Rodrigues de Freitas resiste toda arborizada, em casario fechado e sombrio, enfarruscado mas de pé. Coito de fantasmas da burguesia camiliana que ia à missa a S. Lázaro e se passeava no seu jardim. (À janela, nas minhas pesquisas na Biblioteca, troçava do que tudo dera no antro das mais desgraçadas e desgastadas - ó puritanos pais e mães de famílias tripeirinhas! - das mais vis rameiras da cidade, a tarde toda entre os canteiros floridos à espera de qualquer velhote ainda com folego e alguma carteira...)
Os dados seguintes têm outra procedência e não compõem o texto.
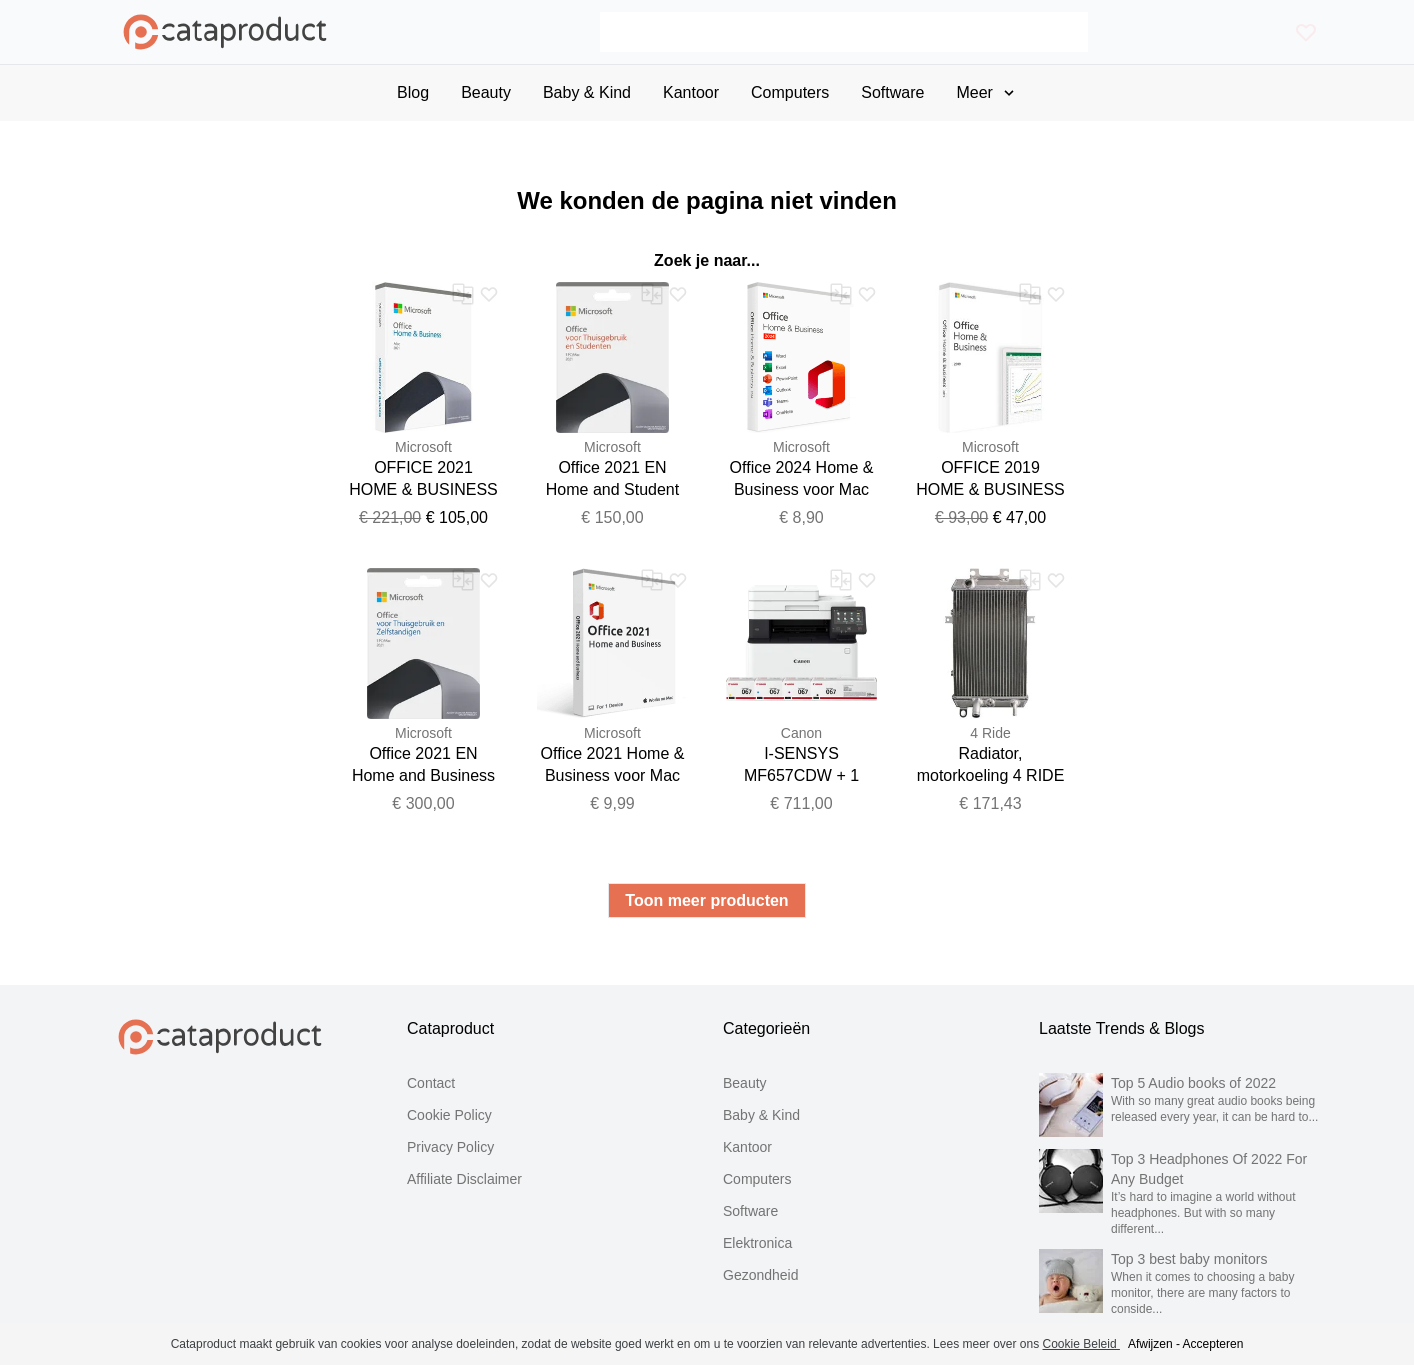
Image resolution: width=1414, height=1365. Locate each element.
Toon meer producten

Três décadas de personagens desaparecendo todos os dias. As hospedarias das artérias transversais já não vivem da meação das meretrizes ou dos calotes dos viciados na heroína: que rumo terá levado aquela loira macilenta, o seu olhar tão azul e tão fiel ao namorado, dono de não sei quantas doses de haxixe, umas fartas sessões no tribunal sob o meu patrocínio?; serão agora livres ou roídos, serão Céu ou torrões de terra apenas?

Era isso Rodrigues de Freitas - restos de portentados e colarinhos eriçados, marginalidade, quitandas, um quotidiano insistentemente igual.

Mas já não é. Há "alojamentos locais" e suspeitosos planos de modernidade sem graça alguma. Os restos mortais da novelística de Camilo triunfarão sobre a Eternidade. E o 207 chega à Batalha, aliviado - sim - por passar os portões do Prado do Repouso, a desapertar-se dos fumos, estugando o passo... e jamais parando na churrasqueira.